▸ 文書抜粋

Masakiです。
「追証」という言葉を聞いて、不安や恐怖を感じる投資家は少なくありません。
特に信用取引やFXなどのレバレッジを効かせた取引を行う上で、追証は避けて通れない重要な概念です。
しかし、その仕組みや発生条件、そして万が一発生してしまった場合の対処法を正確に理解しているでしょうか。
「追証はいつ発生するのか?」
「追証になったら、いくら入金すればいいのか?」
「もし追証が払えなかったら、一体どうなってしまうのか?」
といった疑問や不安を抱えている方も多いはずです。
この記事は、そのような投資家の皆様が抱える追証に関するあらゆる疑問を解消し、検索意図を完全に満たすことを目的としています。
本稿では、追証の基本的な定義から、株式信用取引、FX、さらには仮想通貨(暗号資産)における具体的な発生メカニズム、計算方法、そしてタイムラインを徹底的に掘り下げて解説します。
さらに、楽天証券やSBI証券といった主要ネット証券のルール比較、追証を回避するためのリスク管理、そして追証が市場全体に与える影響に至るまで、網羅的に情報を提供します。
この記事を最後までお読みいただくことで、あなたは追証の本質を深く理解し、そのリスクを適切に管理するための知識を身につけることができるでしょう。
それは、より安全で、より健全な投資活動を続けるための羅針盤となるはずです。
1. 追証とは?すべての投資家が知るべき基本の「き」
投資の世界、特にレバレッジを活用した取引に足を踏み入れた方が必ず直面する言葉、それが「追証(おいしょう)」です。
このセクションでは、追証という概念の核心に迫り、その正確な定義と目的、そして混同されがちな関連用語との明確な違いを明らかにします。
この基本を理解することが、リスク管理の第一歩となります。
追証(おいしょう)の正確な定義と目的
追証とは一体何なのか、その言葉の由来と制度の存在意義から見ていきましょう。
「追加保証金」の略称としての追証
追証とは、「追加保証金(ついかほしょうきん)」の略称です。
文字通り、追加で保証金を差し入れなければならない状態のことを指します。
信用取引やFXなどのレバレッジ取引では、取引を行うために一定額の担保(保証金や証拠金)を証券会社に預け入れます。
しかし、保有しているポジション(建玉)の評価損が拡大したり、担保として預けている株式(代用有価証券)の価値が下落したりすると、この担保の価値が目減りしていきます。
その結果、証券会社が定めた最低限維持すべき担保の価値(最低保証金維持率)を下回ってしまった場合に、追証が発生するのです。

▸ 記述課題 1
追証の記事から、次の問いに答えよ。
(a) 追証は何の略称か。
(b) 主要ネット証券の例として挙げられている2社はどこか。
(c) 追証が発生するのは、担保の価値が何を下回った場合か。
追証の記事とリストは、それぞれ別の出典から取られている。

▸ 元データ

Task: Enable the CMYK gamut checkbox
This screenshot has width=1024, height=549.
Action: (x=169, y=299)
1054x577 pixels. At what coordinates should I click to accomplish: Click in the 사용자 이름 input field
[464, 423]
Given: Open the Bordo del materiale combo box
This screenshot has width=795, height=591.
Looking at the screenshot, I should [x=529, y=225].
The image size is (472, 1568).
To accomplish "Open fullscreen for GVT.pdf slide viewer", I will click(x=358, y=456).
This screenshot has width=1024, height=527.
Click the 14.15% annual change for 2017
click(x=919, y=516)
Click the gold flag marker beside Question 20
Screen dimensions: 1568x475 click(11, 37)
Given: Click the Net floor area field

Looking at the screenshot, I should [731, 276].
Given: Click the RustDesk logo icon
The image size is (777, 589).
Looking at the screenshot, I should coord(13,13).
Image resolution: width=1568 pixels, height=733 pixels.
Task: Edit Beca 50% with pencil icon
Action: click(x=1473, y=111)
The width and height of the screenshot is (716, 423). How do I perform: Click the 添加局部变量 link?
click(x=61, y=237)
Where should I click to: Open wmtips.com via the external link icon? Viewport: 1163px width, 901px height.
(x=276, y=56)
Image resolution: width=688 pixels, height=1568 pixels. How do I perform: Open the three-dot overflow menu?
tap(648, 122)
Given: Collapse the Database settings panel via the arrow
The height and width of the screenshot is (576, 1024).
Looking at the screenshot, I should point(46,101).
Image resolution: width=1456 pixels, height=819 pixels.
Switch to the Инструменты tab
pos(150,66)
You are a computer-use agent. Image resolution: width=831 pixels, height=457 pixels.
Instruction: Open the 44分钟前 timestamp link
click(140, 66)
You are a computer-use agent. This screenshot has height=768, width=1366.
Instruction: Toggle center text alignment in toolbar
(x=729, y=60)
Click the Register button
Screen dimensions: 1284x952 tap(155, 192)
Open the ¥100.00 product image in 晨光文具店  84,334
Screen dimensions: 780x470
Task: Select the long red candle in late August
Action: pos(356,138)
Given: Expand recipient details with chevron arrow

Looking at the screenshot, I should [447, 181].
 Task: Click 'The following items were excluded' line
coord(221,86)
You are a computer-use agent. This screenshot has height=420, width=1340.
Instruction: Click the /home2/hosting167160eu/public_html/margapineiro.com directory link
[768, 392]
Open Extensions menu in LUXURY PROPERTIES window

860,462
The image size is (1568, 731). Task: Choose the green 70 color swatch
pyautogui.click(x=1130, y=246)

▸ 記述課題 2
リストのうち、「Click the Register button」を含む行からリストの末尾までの行を両端も含めて、1行を1つの文字列とするJSONリストとして表せ。空行は除くこと。

▸ 問題の解答 1
(a) 追加保証金(ついかほしょうきん)
(b) 楽天証券とSBI証券
(c) 証券会社が定めた、最低限維持すべき担保の価値(最低保証金維持率)

▸ 問題の解答 2
[
  "Click the Register button",
  "Screen dimensions: 1284x952 tap(155, 192)",
  "Open the ¥100.00 product image in 晨光文具店  84,334",
  "Screen dimensions: 780x470",
  "Task: Select the long red candle in late August",
  "Action: pos(356,138)",
  "Given: Expand recipient details with chevron arrow",
  "Looking at the screenshot, I should [447, 181].",
  " Task: Click 'The following items were excluded' line",
  "coord(221,86)",
  "You are a computer-use agent. This screenshot has height=420, width=1340.",
  "Instruction: Click the /home2/hosting167160eu/public_html/margapineiro.com directory link",
  "[768, 392]",
  "Open Extensions menu in LUXURY PROPERTIES window",
  "860,462",
  "The image size is (1568, 731). Task: Choose the green 70 color swatch",
  "pyautogui.click(x=1130, y=246)"
]